5. Customer agrees to indemnify and save harmless PacWest from and against all claims, losses, costs and damages which PacWest may suffer, sustain, incur, be, or become liable for or which may be causes by, connected with or have resulted from the use, operation, maintenance or possession of the Products by Customer.
6. Until the purchase price listed on the Invoice is paid in full, title to the Products shall remain in the name of PacWest, but all risk of loss shall remain with the Customer.
7. All monies overdue hereunder shall bear interest in accordance with the interest terms set forth in Customer acknowledges receiving a copy of these Terms from PacWest.
8. Customer acknowledges receiving a copy of these Terms from PacWest.
9. Lease and Term
PacWest hereby agrees to provide Customer, and Customer hereby agrees to rent from PacWest, the Products for the term as specified in the Invoice (the “Term”).
Customer remains in possession of the Products after the date listed for return on the Invoice (the “Due Date”), these Terms shall apply until the Products have been returned to PacWest, or PacWest has, by express agreement in writing, relieved the Customer from its obligations hereunder. Nothing in this subsection 9.2 shall have, or be deemed to have the effect of extending or renewing the Term.
Customer shall pay PacWest the rental amount(s) set forth in the Invoice at such times as may be stipulated in the Invoice (“Rent”).

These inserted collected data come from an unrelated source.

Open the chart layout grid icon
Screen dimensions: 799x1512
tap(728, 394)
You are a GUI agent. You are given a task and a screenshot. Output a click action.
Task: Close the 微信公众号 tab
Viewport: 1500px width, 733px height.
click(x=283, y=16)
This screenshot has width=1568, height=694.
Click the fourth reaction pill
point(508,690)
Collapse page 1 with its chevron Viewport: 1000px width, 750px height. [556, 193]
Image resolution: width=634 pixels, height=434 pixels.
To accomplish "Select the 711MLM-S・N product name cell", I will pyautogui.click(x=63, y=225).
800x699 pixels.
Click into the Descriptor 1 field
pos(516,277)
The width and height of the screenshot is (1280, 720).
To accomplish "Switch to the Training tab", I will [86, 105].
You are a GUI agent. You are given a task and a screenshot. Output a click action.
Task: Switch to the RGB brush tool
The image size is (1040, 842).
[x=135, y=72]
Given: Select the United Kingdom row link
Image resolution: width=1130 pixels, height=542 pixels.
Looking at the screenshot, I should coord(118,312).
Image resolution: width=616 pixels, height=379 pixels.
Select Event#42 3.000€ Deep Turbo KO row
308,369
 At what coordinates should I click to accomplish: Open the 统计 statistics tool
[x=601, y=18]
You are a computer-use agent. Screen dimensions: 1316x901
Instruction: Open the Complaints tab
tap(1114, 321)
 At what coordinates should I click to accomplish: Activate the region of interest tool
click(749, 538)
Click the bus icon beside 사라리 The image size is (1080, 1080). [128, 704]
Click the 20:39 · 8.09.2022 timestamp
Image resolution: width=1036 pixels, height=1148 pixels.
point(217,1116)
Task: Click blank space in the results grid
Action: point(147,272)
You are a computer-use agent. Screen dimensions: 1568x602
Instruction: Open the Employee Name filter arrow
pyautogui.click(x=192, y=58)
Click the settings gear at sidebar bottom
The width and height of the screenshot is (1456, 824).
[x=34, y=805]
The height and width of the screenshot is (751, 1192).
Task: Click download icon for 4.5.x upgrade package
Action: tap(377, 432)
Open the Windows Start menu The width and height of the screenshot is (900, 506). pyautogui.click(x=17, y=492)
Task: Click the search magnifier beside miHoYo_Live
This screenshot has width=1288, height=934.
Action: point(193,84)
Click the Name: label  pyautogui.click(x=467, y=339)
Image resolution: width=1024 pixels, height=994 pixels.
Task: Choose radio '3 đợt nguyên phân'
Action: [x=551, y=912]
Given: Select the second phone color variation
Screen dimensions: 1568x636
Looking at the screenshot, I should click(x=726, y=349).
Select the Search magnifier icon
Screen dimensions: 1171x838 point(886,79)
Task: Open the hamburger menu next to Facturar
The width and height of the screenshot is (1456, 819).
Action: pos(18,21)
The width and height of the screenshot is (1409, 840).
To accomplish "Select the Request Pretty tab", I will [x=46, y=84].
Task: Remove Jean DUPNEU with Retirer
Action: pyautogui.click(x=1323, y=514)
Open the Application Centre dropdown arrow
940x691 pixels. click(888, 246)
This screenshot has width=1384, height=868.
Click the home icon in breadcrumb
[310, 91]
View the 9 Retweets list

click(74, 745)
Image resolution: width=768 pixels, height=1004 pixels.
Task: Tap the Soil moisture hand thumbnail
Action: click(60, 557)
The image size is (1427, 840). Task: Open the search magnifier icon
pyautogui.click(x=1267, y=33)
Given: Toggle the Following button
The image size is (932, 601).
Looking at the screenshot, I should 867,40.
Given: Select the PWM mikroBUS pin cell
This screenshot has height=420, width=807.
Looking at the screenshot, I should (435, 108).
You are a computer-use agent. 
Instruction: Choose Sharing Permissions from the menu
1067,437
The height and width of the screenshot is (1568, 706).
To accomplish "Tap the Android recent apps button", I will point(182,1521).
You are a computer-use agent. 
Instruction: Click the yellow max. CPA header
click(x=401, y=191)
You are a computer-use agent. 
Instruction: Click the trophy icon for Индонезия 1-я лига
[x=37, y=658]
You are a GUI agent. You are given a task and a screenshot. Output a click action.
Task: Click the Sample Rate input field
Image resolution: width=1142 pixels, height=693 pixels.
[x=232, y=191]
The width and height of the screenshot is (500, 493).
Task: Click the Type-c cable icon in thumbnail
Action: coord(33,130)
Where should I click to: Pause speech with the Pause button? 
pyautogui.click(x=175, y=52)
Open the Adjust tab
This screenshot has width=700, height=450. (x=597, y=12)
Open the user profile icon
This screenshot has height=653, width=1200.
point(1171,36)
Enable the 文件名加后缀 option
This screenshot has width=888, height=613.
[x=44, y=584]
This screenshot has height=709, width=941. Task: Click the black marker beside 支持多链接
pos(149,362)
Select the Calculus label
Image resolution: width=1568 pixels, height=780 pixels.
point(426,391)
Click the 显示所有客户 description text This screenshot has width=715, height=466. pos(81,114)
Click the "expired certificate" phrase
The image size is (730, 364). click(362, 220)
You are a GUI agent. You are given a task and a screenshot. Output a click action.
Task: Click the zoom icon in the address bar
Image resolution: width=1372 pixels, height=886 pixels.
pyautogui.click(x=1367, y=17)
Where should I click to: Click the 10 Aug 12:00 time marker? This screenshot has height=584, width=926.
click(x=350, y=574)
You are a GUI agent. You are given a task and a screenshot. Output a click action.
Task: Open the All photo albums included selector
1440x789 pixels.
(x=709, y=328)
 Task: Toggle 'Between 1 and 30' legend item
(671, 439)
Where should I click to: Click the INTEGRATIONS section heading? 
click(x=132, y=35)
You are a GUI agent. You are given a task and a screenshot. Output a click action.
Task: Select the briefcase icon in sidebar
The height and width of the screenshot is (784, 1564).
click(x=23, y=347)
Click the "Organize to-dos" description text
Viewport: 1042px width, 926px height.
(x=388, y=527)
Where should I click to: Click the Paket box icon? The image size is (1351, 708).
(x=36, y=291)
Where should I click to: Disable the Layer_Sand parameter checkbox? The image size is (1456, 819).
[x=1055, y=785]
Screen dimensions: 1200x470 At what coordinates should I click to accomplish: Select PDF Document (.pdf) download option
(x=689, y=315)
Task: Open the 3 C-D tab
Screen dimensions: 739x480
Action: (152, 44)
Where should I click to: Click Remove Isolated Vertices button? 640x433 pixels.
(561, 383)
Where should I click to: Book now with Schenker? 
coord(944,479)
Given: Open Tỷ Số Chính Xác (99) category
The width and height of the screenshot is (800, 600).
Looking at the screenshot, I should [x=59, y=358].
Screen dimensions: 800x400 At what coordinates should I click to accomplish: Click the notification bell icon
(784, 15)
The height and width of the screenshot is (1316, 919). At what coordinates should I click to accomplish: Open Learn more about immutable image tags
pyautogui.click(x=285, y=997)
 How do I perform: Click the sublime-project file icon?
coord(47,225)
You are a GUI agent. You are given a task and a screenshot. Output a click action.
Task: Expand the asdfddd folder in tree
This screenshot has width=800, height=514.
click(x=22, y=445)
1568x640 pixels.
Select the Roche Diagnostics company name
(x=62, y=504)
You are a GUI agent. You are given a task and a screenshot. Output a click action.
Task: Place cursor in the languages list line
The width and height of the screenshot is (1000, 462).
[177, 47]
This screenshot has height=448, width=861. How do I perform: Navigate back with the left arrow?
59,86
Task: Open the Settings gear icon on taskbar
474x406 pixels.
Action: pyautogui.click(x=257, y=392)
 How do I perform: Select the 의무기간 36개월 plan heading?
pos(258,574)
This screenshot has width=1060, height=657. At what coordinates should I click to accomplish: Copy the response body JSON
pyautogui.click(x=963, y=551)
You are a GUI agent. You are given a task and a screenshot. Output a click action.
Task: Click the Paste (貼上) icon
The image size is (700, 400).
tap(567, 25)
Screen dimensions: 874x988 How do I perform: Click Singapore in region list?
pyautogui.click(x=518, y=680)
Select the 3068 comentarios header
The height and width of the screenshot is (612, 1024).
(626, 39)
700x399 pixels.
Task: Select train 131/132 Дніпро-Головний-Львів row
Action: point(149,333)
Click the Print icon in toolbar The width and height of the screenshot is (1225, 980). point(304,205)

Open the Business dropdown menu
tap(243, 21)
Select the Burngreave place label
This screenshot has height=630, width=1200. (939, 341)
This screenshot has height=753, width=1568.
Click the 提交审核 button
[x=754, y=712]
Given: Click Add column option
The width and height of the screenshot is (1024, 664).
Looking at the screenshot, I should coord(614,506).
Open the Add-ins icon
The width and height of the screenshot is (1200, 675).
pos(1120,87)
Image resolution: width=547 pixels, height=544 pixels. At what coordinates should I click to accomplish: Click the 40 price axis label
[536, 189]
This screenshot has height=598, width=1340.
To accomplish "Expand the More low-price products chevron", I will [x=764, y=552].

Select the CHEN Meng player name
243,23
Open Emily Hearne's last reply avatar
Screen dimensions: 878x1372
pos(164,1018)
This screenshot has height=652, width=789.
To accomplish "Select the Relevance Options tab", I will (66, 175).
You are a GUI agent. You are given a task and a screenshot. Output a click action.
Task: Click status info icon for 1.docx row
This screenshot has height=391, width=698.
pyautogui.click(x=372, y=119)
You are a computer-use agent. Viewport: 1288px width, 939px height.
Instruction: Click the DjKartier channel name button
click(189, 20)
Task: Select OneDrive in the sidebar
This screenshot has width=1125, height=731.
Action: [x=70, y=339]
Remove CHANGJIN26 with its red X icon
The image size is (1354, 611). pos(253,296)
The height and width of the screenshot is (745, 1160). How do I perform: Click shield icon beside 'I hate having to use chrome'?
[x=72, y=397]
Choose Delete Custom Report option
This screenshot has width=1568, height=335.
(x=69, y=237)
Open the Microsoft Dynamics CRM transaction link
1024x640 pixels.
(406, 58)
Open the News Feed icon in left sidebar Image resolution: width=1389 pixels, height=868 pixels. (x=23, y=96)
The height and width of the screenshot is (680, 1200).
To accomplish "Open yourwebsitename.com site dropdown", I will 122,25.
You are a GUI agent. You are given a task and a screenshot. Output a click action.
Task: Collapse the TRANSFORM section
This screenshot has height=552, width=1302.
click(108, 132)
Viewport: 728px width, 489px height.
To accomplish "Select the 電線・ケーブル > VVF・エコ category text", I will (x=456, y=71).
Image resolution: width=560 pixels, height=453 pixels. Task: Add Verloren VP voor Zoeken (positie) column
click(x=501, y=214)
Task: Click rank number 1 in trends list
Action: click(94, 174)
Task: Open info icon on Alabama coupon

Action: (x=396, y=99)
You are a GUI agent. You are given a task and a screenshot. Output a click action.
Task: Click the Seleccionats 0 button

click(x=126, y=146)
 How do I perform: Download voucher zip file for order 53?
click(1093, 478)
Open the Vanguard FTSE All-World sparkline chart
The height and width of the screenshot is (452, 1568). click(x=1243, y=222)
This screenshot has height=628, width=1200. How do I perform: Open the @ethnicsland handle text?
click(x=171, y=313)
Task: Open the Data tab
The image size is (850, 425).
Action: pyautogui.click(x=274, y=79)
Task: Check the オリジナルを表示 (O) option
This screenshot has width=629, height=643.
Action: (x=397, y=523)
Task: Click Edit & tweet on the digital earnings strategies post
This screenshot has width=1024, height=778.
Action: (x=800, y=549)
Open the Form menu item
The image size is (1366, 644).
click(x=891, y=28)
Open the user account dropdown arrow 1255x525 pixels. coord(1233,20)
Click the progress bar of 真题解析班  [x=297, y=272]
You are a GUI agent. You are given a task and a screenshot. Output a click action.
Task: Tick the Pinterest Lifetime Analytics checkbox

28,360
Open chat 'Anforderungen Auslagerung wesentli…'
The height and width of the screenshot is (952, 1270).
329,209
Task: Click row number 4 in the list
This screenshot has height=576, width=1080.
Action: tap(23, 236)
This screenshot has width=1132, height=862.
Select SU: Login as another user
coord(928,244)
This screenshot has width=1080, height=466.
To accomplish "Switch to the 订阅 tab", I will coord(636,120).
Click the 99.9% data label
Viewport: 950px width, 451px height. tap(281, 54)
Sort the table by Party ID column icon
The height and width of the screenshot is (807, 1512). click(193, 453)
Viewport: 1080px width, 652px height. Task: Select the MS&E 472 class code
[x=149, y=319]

Customer agrees that its obligation to pay all Rent and any other amounts owing shall be absolute and unconditional under all circumstances. Customer agrees to pay all Rent regardless of any claim in the nature of set off or compensation, which may be made by (or available to) Customer. Customer shall not be entitled to any abatement or reduction of Rent including, but not limited to, abatements or reductions due to any present or future claims of Customer against PacWest or any assignee, under these Terms or otherwise or against the manufacturer of the Products.
11. Place of Use
The Products must be kept and used at Customer’s shipping address specified in the Invoice (the “Location”) and may be used only for the project/job set forth in the Invoice (the “Purpose”). Customer will not remove the Products from the Location without PacWest’s written consent. Customer agrees that the Products will not be taken from the ground in an airplane or any machine used for air travel without the prior written consent of PacWest, notwithstanding that the Purpose may include air travel. The Products shall at all times remain under the immediate control, supervision and direction of Customer.
Customer shall operate, use and preserve the Products in the manner specified by the manufacturer and in accordance with all applicable laws.
The Products must not be used for any illegal, improper or immoral purposes, nor in any place or manner such as to cause the suspension, cancellation, impairment or nullity of any insurance or warranty placed on or in respect of the Products.
Customer agrees not to remove or cover the tag or nameplate on the Products denoting PacWest’s ownership.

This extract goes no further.